Nos documentos aos quais tivemos acesso não há informações precisas sobre como a “negra” exercia medicina. Mas sabe-se que, durante a época em que ela trabalhou, os espanhóis em Hispaniola só conheciam as doenças que eles próprios introduziram e que se revelaram frequentemente fatais para a população ameríndia autóctone. Não conheciam e não sabiam tratar as doenças das regiões tropicais da África e das Américas. Quem sabia eram os africanos e os ameríndios tinham conheimentos sobre a utilidade das plantas medicinais e as propriedades terapêuticas de certas plantas alimentares, na base das quais preparavam e administravam medicamentos. Muitas dessas plantas foram introduzidas de África, segundo múltiplas evidências.

Sobre a construção do verdadeiro primeiro hospital pela africana existem manuscritos de dois arcebispos católicos da Ilha à Coroa Espanhola, vários documentos e a tradição oral. Quanto à origem da “negra do hospital”, um dos escritos refere-se à Senegâmbia, termo que na altura e durante muito tempo depois, designava os territórios dos atuais Estados do Senegal, da Gâmbia e da Guiné-Bissau. Mas dois especialistas são mais precisos e confirmam que ela era efetivamente oriunda do território que é atualmente a Guiné-Bissau.

Há provas de que quando Ovando chegou à Hispaniola em 1502 o hospital da “negra” já existia. Documentos atestam que ele sabia, inspirou-se nele e mandou construir um novo hospital, maior e de pedra ao qual deu o seu nome. Porque é que nenhum documento oficial atribui à “negra” a fundação do primeiro hospital das Américas? A opinião prevalecente é porque Ovando, governador espanhol de Hispaniola, não podia aceitar que a sua obra fosse ocultada pela obra de uma negra, por mais piedosa que ela fosse.
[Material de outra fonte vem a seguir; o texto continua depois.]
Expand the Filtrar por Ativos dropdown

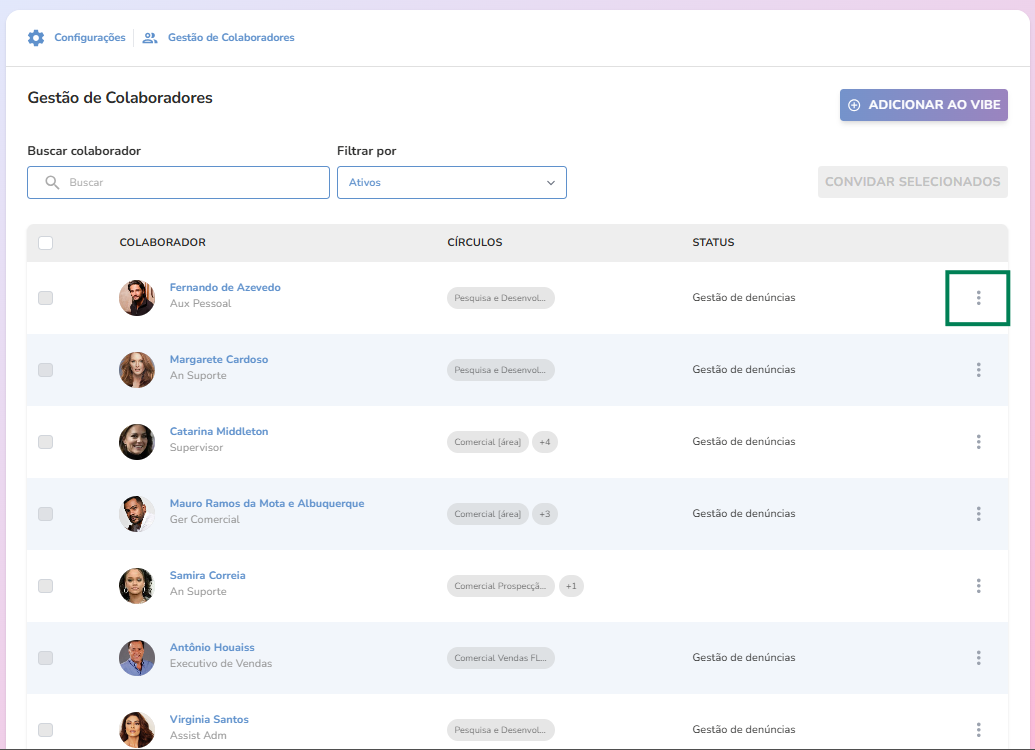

Hoje em Santo Domingo diante das ruínas do hospital San Nicolás de Bari existe uma placa onde se pode ler que foi Ovando que construiu o primeiro hospital das Américas. Nenhuma placa ou outra marca assinala a obra da “negra do hospital”. Mas como escreveu Emmanuel Dongala, a história de um povo não deve morrer com aqueles que nela participaram. Ela deve ser transmitida de boca em boca, de memória em memória aos netos dos nossos netos.